Pozytywnie o zakończonym sezonie wypowiada się także 26-letni przyjmujący, Marcin Waliński.
– W mojej opinii to był dobry sezon dla MKS-u Będzin. Zdecydowanie oceniam go na plus. To początek drogi, która ma prowadzić do coraz lepszych wyników klubu. Dla mnie był to szczególny sezon. Po raz pierwszy grałem przez całe rozgrywki w wyjściowej szóstce. I to było dla mnie bardzo ważne. Wcześniej nie zawsze tak się zdarzało. Dla rozwoju kariery to było bardzo potrzebne. Trzeba grać cały czas, by się rozwijać sportowo – podsumował.
Obecnie siatkarze będzińskiego MKS-u przebywają na urlopach. Na zasłużony wypoczynek udał się także trener Stelio DeRocco, który wrócił do Kanady.
Pierwsze decyzje kadrowe
W klubie zapadły już pierwsze decyzje kadrowe. W nowym sezonie w zespole MKS-u zabraknie Krzysztofa Rejno, który po rocznym wypożyczeniu wraca do ZAKSY Kędzierzyn-Koźle.
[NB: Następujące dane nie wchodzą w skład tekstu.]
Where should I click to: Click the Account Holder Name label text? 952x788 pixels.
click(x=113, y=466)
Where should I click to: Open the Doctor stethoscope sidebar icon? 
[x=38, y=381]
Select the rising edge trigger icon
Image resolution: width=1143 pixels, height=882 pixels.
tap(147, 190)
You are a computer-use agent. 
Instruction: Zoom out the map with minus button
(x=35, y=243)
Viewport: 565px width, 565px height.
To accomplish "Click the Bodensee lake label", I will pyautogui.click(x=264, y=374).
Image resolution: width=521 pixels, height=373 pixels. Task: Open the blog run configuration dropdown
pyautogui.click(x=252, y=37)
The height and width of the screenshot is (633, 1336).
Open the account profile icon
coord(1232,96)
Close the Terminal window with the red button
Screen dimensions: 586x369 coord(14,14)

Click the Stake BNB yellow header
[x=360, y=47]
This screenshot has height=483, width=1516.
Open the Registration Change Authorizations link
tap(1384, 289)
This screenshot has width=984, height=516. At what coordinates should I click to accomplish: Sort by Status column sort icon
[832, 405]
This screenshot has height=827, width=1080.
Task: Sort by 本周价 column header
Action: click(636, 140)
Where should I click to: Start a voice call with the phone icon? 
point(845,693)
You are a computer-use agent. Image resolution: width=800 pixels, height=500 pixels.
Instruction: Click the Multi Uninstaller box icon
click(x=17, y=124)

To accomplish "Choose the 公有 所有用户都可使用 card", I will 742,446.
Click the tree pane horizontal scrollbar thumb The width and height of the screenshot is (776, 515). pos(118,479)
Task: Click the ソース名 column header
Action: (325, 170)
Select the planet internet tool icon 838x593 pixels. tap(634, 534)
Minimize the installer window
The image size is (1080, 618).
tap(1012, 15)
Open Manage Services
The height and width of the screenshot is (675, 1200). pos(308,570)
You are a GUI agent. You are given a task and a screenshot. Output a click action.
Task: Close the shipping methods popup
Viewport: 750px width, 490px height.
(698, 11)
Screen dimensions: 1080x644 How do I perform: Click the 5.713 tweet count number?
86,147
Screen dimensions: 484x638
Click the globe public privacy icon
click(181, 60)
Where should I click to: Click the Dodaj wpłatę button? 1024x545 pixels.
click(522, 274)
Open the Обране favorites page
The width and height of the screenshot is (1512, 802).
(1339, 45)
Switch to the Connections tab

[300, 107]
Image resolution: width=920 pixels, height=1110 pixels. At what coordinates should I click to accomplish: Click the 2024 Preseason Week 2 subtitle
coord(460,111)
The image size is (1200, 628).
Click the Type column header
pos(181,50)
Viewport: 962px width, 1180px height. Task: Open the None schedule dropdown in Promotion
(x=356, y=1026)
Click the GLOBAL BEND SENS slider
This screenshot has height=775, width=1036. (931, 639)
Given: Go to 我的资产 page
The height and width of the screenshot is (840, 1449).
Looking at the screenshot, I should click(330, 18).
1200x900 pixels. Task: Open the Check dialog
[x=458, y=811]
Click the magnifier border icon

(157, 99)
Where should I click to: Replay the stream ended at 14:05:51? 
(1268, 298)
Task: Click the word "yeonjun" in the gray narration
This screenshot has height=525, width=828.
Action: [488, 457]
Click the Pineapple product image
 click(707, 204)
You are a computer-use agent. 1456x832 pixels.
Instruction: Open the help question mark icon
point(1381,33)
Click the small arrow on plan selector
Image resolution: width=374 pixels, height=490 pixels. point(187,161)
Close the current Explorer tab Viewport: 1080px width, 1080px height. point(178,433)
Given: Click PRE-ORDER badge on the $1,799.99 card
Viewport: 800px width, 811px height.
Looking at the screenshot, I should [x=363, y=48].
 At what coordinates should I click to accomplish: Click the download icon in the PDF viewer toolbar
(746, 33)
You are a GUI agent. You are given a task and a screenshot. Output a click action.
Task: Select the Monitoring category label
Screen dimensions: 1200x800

24-letni środkowy w barwach będzińskiego klubu spisywał się znakomicie – w 117 rozegranych setach zdobył 245 punktów.
– Na przestrzeni całych rozgrywek zdarzyły mi się zarówno lepsze, jak i słabsze mecze, choć myślę, że cały sezon mogę uznać za udany. Zyskałem sporo pewności siebie, co przełożyło się na moją grę – przekazał zawodnik.
Z MKS-em przedłużyli za to kontrakty Mateusz Przybyła i Marcin Waliński.